> Extrait du texte:
——

Paul a passé au moins dix-huit mois à Corinthe pour y annoncer l'Evangile (Ac 18.1-8), de 50 à 52. D'après certaines évaluations, toujours sujettes à caution, Corinthe comptait à l'époque plus d'un demi-million d'habitants, dont les deux tiers étaient esclaves. Détruite en 146 avant Jésus Christ, reconstruite cent ans plus tard par César, c'était une ville neuve qui devait sa prospérité extraordinaire à sa situation géographique et à ses deux ports, l'un Cenchrées, sur la mer Egée (golfe Saronique), l'autre Léchée, sur l'Adriatique (golfe de Corinthe). Elle possédait les caractéristiques qui marquent à toutes les époques la vie des grands ports : population très mêlée où toutes les races, toutes les religions se côtoient ; vie facile de luxe et de débauche ; richesse scandaleuse d'une minorité et misère du plus grand nombre. Ajoutons enfin que cette cité cosmopolite était un centre intellectuel où toutes les familles d'esprit étaient représentées, et un centre religieux où les cultes orientaux exerçaient une indiscutable séduction.
Par sa composition, la communauté chrétienne rassemblée par la prédication de Paul était le reflet fidèle de la cité. Il y avait des riches et des pauvres (1Co 11.21-22), mais les premiers étaient une faible minorité (1Co 1.26); l'ensemble était composé de petites gens, d'esclaves (1Co 7.21), bref, de personnes méprisées (1Co 1.28).
Ces chrétiens formaient une communauté vivante et fervente, mais qui restait très exposée aux dangers de la corruption de la vie ambiante : morale sexuelle dissolue (1Co 6.12-20), querelles, disputes et luttes intestines (1Co 1.11-12 ; 6.1-11), séduction de la sagesse philosophique d'origine païenne qui s'introduisait dans l'Eglise revêtue d'un vernis chrétien superficiel (1Co 1.19 — 2.10) et qui pervertissait les certitudes fondamentales de la foi nouvelle (ch. 15), attrait aussi des religions à mystères dont les manifestations désordonnées risquaient de se reproduire dans les assemblées chrétiennes (1Co 14.26-38). La plante chrétienne était saine et vigoureuse, mais ses racines plongeaient dans une terre qui, par nature, ne lui était pas favorable.

——

> Données brutes:

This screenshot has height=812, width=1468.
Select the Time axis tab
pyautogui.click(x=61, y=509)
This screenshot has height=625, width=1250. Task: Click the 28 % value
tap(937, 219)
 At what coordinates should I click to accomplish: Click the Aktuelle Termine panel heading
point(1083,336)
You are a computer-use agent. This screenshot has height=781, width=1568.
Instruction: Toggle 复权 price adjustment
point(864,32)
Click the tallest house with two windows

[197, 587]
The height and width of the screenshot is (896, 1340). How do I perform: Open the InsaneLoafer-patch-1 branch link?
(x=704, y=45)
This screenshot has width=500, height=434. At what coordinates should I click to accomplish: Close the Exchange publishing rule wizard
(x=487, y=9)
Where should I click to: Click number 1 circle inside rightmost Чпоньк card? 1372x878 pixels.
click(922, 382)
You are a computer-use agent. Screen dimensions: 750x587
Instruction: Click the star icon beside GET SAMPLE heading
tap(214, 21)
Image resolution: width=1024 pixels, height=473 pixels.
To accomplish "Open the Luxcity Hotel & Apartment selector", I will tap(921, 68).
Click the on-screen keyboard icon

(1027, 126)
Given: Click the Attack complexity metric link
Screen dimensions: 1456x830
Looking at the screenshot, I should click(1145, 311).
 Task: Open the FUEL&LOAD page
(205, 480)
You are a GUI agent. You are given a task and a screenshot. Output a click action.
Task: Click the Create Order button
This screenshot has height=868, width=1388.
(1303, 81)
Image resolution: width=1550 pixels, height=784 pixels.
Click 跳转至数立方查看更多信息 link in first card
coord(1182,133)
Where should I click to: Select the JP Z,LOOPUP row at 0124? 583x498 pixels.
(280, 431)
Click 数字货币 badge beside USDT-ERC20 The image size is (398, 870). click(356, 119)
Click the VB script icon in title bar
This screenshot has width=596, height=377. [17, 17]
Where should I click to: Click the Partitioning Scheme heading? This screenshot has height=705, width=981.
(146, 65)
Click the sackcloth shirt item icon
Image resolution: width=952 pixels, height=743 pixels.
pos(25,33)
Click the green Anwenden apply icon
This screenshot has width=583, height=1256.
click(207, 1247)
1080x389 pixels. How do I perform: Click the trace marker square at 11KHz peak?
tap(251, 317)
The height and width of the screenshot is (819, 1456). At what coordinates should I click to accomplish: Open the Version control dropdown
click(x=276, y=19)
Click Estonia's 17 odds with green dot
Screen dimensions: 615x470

——

> Tâche courte:
Poursuivez le texte consacré à Corinthe et à sa communauté chrétienne après sa dernière phrase.

> Corrigé:
C'est ce qui fait l'intérêt de cette lettre. Elle nous montre, pris en quelque sorte sur le vif, les problèmes posés par l'insertion de la foi chrétienne dans une culture païenne et les moyens utilisés par Paul pour résoudre ces problèmes.
Après son départ, Paul était resté en contact avec la communauté qu'il avait fondée. Nous savons par 5.9-13 que 1 Corinthiens avait été précédée par une autre lettre. Par ailleurs nous savons, grâce au récit des Actes (1Co 18.24-28), que la communauté de Corinthe avait accueilli un prédicateur chrétien de valeur en la personne d'Apollos, Juif alexandrin, rallié à la foi nouvelle, qui, à Ephèse, avait été définitivement converti au Christ par Aquilas et Priscille et muni par eux de lettres de recommandation lorsqu'il partit pour Corinthe. Les Actes précisent qu'Apollos était éloquent, versé dans les Ecritures, et qu'à Corinthe, il fut d'un grand secours pour la communauté, en particulier dans les controverses avec les Juifs.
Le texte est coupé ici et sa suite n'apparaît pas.